Hemeroteca — 21 mayo 2012

El Foro de Comunicación y debate de Camas ha organizado este fin de semana una excursión donde se desarrolló La guerrilla antifranquista en Andalucía tras la Guerra Civil, que contaba entre sus principales armas, el conocimiento del paisaje en el que se movía y de quienes lo habitaban. Los maquis, como se conocían a estas partidas de hombres y mujeres, terminaron desapareciendo, abatidos, apresados o ejecutados. Pero su memoria perdura. Y no solo en los libros de historia, sino en el entorno en que ejercieron su resistencia a la dictadura. En homenaje a esos guerrilleros, hay una serie de senderos en la Sierra de Córdoba que siguen sus huellas, entre la barriada de Santa María de Trassierra y el pueblo de Villaviciosa.

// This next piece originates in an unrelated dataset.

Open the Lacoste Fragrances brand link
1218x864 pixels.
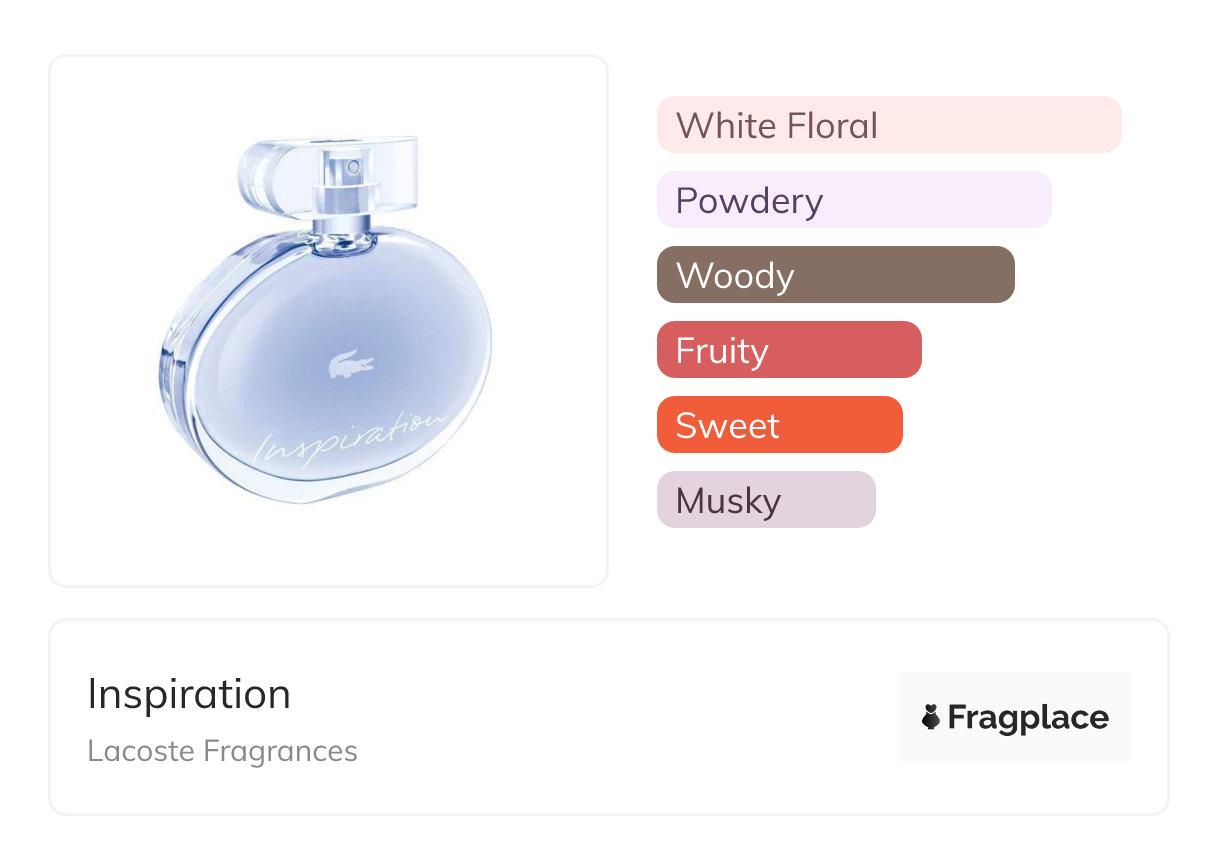click(222, 751)
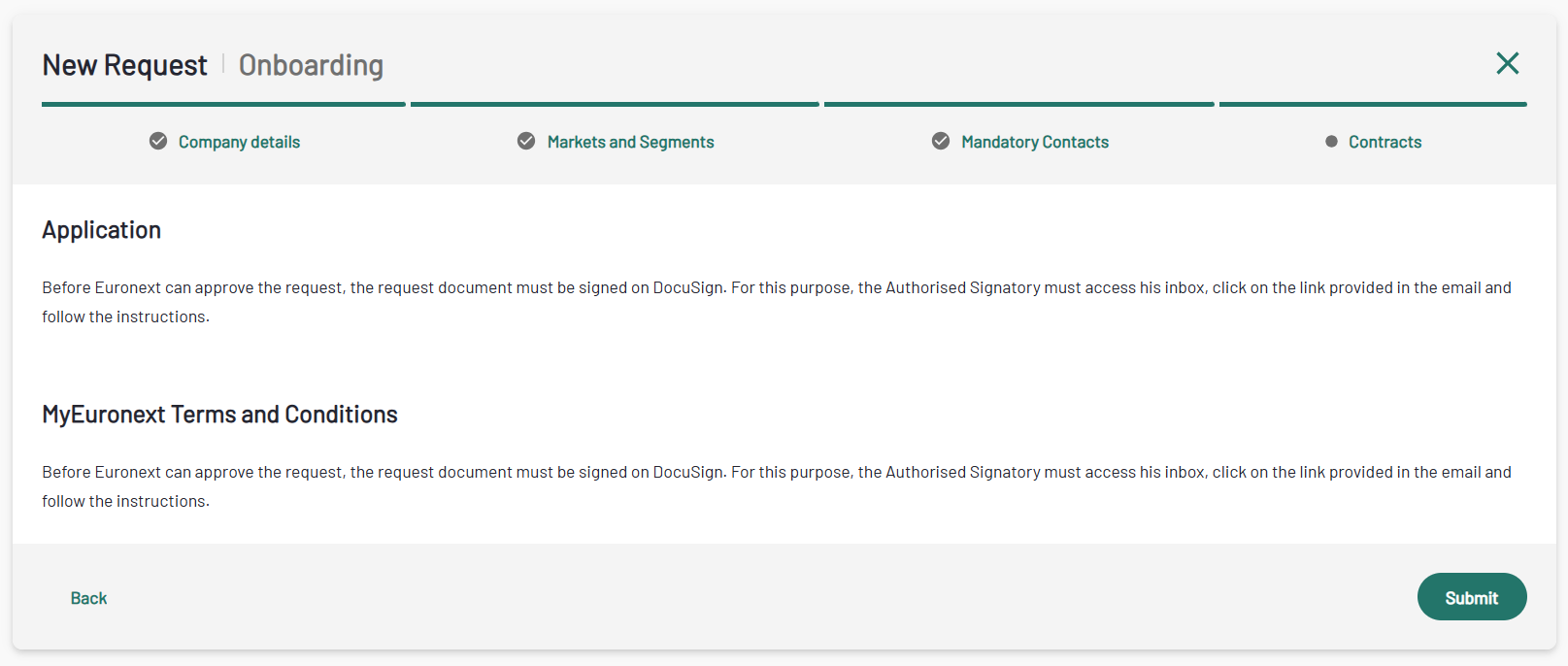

La Agrupación Guerrillera que actuaba en la zona y entre cuyos líderes se encontraba el comunista Julián Caballero. Además, analizan el espacio biofísico del territorio para describir las condiciones de vida de los antifranquistas en los montes del Guadiato. Desde los caminos que usaban, a la vida de los rancheros (trabajadores rurales itinerantes que ayudaron a la guerrilla) y cómo era ese entorno hace 70 años.

Tras esta radiografía se proponen tres itinerarios por los valles, montes y cortijos por los que anduvieron las partidas de resistentes. La primera ruta serpentea por la orilla izquierda del río Guadiato, afluente del Guadalquivir, una vez pasado el puerto Artafi de la carretera de Trassierra. El punto de arranque es una construcción llamada Casilla de la Plata. A medio kilómetro de ella parte una pista hacia la derecha que baja al río. En el camino se llega a una de las mejores atalayas para contemplar la hendidura que hace el Guadiato en el paisaje.

La segunda ruta se centra en el barranco de la Huesa, vital para comprender el fin de los guerrilleros. Parte de una pista cercana al Aula de Naturaleza del Olivarejo, circula hacia el Norte y en un momento dado se asoma a la Umbría de la Huesa, escenario, en 1947, de una matanza de guerrilleros. Aquel año, la represión se recrudeció enormemente con la ley contra el bandidaje y el terrorismo que daba marco legal a la violencia del Estado. Solo ese año murieron 42 combatientes, 13 al año siguiente y 31 más en 1949.

Y entre los caídos destaca Julián Caballero. Ese mismo camino transita por sus vías de ataque, escape y observación. Tras pasar la casa del Olivarejo, se levantaba un cortijo que era usado esporádicamente como destacamento por la Guardia Civil, mientras que no muy lejos se refugiaba el grupo liderado por el joven comunista.

El tercer camino transita entre el collado de las Milaneras y Navaserrano. Dehesas onduladas que sirvieron a los maquis de retaguardia, como lugar donde proveerse y refugiarse.